::: DATA SHOWN

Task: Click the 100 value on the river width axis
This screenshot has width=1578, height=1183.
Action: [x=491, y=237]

::::::
::: DATA SHOWN

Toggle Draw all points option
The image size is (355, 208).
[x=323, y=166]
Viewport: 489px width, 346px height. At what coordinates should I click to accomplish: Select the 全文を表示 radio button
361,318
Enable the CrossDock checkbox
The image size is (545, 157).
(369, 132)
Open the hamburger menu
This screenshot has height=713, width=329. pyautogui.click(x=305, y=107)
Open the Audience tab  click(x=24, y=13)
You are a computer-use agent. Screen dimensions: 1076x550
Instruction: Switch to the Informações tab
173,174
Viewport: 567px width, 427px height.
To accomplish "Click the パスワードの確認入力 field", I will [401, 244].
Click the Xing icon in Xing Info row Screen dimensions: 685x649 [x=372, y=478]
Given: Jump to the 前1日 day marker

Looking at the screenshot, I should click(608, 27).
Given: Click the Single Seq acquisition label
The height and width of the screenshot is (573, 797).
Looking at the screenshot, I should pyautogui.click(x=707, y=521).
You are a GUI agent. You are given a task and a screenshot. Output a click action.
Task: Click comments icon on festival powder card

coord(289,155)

::::::
::: DATA SHOWN

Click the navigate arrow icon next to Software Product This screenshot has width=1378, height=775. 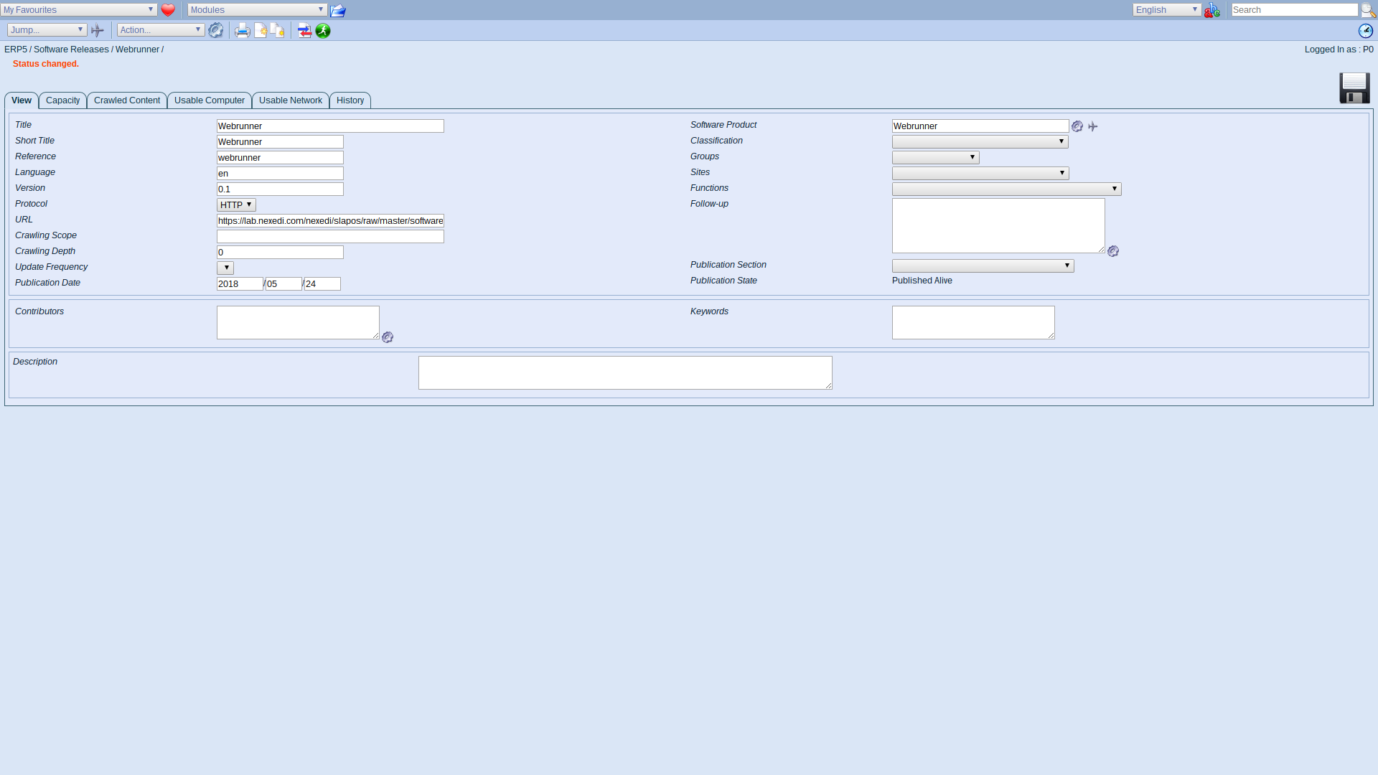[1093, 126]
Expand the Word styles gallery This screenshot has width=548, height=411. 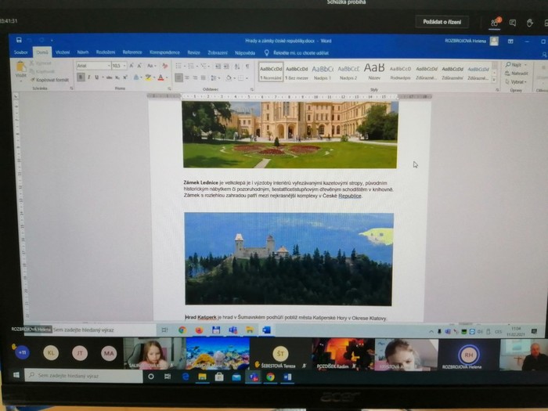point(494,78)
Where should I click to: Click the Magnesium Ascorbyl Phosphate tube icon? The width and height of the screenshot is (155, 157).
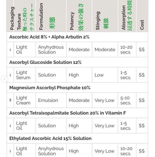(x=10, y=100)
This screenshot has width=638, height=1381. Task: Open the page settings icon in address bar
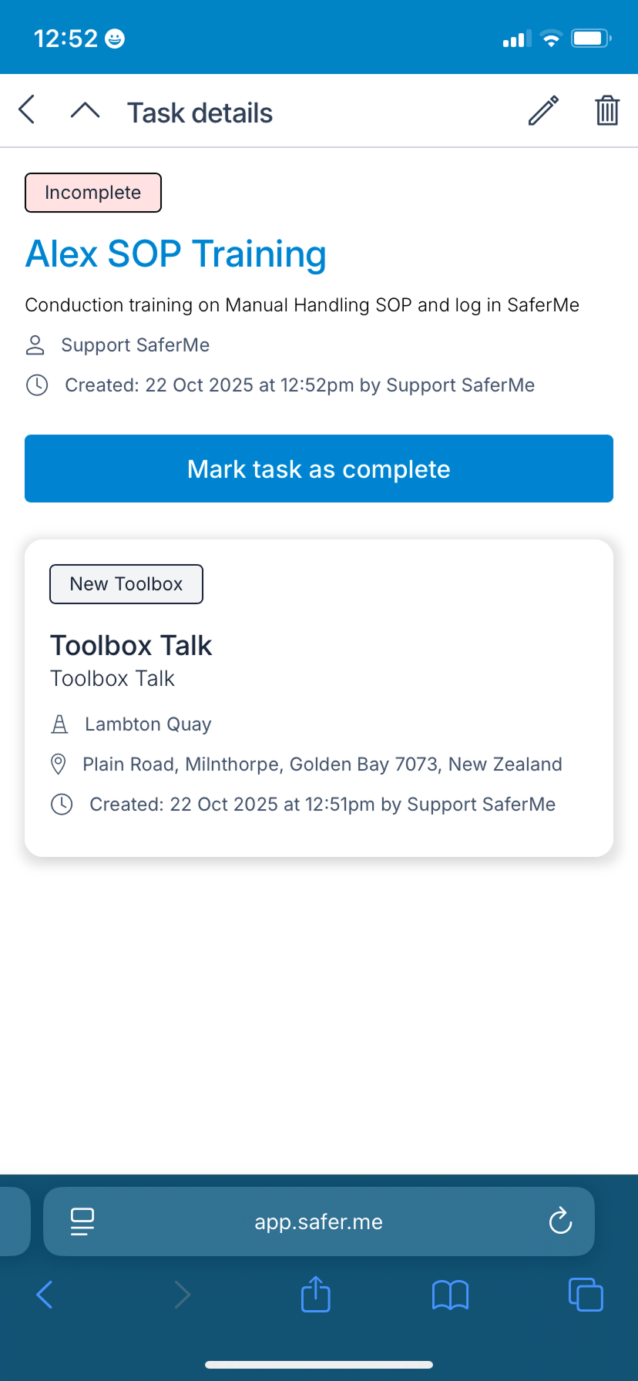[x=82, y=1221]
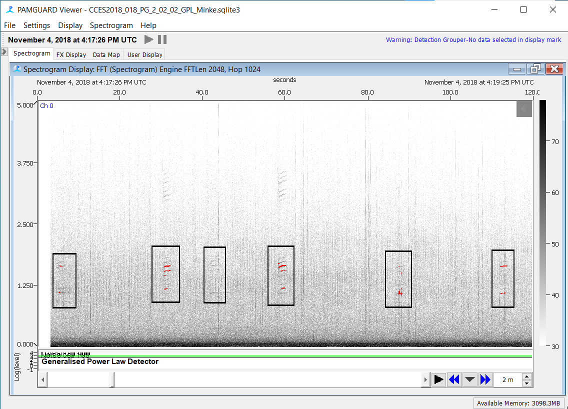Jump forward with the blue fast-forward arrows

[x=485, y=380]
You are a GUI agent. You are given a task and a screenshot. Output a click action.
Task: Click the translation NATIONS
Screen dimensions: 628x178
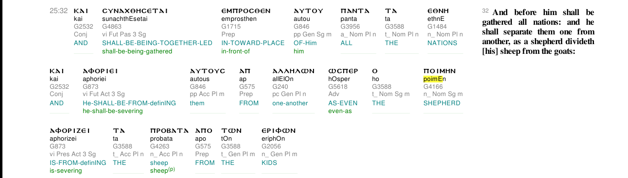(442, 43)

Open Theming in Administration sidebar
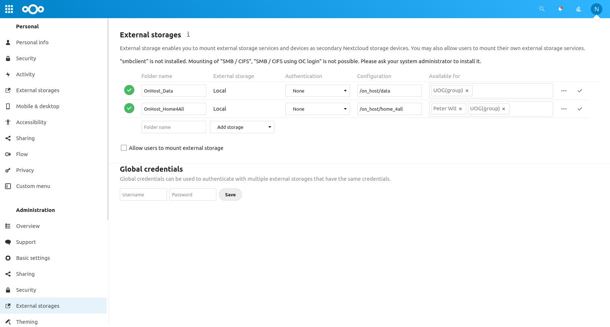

::::::

▶ THE EXERCISE
Print the listing above exactly, everything from the line containing "Given: Click the Single Seq acquisition label" down to the line containing "coord(289,155)", including both of those lines and nothing else.

▶ PROBLEM SOLUTION
Given: Click the Single Seq acquisition label
The height and width of the screenshot is (573, 797).
Looking at the screenshot, I should pyautogui.click(x=707, y=521).
You are a GUI agent. You are given a task and a screenshot. Output a click action.
Task: Click comments icon on festival powder card

coord(289,155)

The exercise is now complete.